SELECTED EXCERPT:
▼▼▼
In a frenetic digital world, it’s hard to think about long-term investments. But most research shows that actively trading your portfolio or trying to “time” the market is a losing proposition for most of us. Besides the obvious shortfall of not being experts, most of us also don’t have the resources to spend on expensive investment vehicles or trading fees.
[Sign up for stock news with our Invested newsletter.]
Long-term exchange-traded funds, or ETFs, provide a much more reliable — if unglamorous — approach, however. These “set-it-and-forget-it” funds tend to be diversified individually to smooth out any short-term volatility. Furthermore, when you bundle two or three of them together, you get a well-rounded portfolio that is likely to withstand the test of time.
You should always do your own investment research, and there really is no such thing as a one-size-fits-all approach to Wall Street. And although patience often pays off, there are indeed times when you have to cut your losses and change your strategy.
However, most investors will likely find this list of long-term ETFs appealing, thanks to the simplicity and reliability they offer:
Long-term ETF | 5-year return |
iShares Core S&P 500 ETF (ticker: IVV) | 11.41% |
Invesco S&P 500 Equal Weight ETF (RSP) | 9.77% |
Schwab U.S. Small-Cap ETF (SCHA) | 4.86% |
Vanguard Information Technology ETF (VGT) | 18.78% |
iShares Core Dividend Growth ETF (DGRO) | 11.11% |
iShares iBoxx Investment Grade Corporate Bond ETF (LQD) | 2.14% |
Vanguard Total International Stock ETF (VXUS) | 2.78% |
iShares Core S&P 500 ETF (IVV)
The S&P 500 is the most widely respected index of U.S. stocks, and for good reason. It’s not as narrow as the Dow Jones Industrial Average, which only has 30 components, and it’s not quite as tech-heavy or volatile as the Nasdaq. IVV is a simple way for investors to gain exposure to large domestic stocks, with 500 components that mirror the index itself.
Although it’s “only” the second-largest ETF by assets, this S&P 500 fund commands more than $300 billion. At 0.03% in annual expenses, or $3 on every $10,000 invested, it’s cheaper than the largest option, the SPDR S&P 500 ETF Trust (SPY), which charges more than three times that amount. In the long run, keeping your expenses down is just as important as performance, so IVV wins out.
▲▲▲
PROVIDED DATA:
▼▼▼
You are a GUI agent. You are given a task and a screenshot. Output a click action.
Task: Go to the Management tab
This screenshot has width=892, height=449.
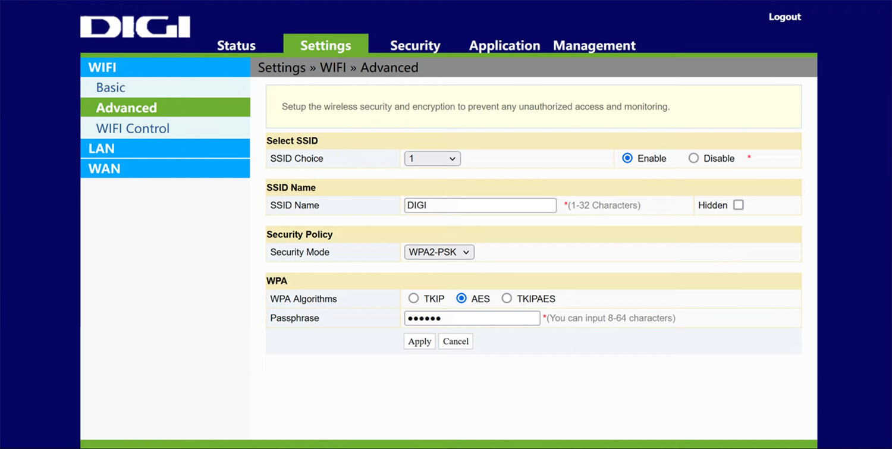[x=594, y=46]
▲▲▲
GOAL:
From the long-term ETF article above, reproduce word for word the passage starting at "You should always" and ending at "change your strategy.".

PROBLEM SOLUTION:
You should always do your own investment research, and there really is no such thing as a one-size-fits-all approach to Wall Street. And although patience often pays off, there are indeed times when you have to cut your losses and change your strategy.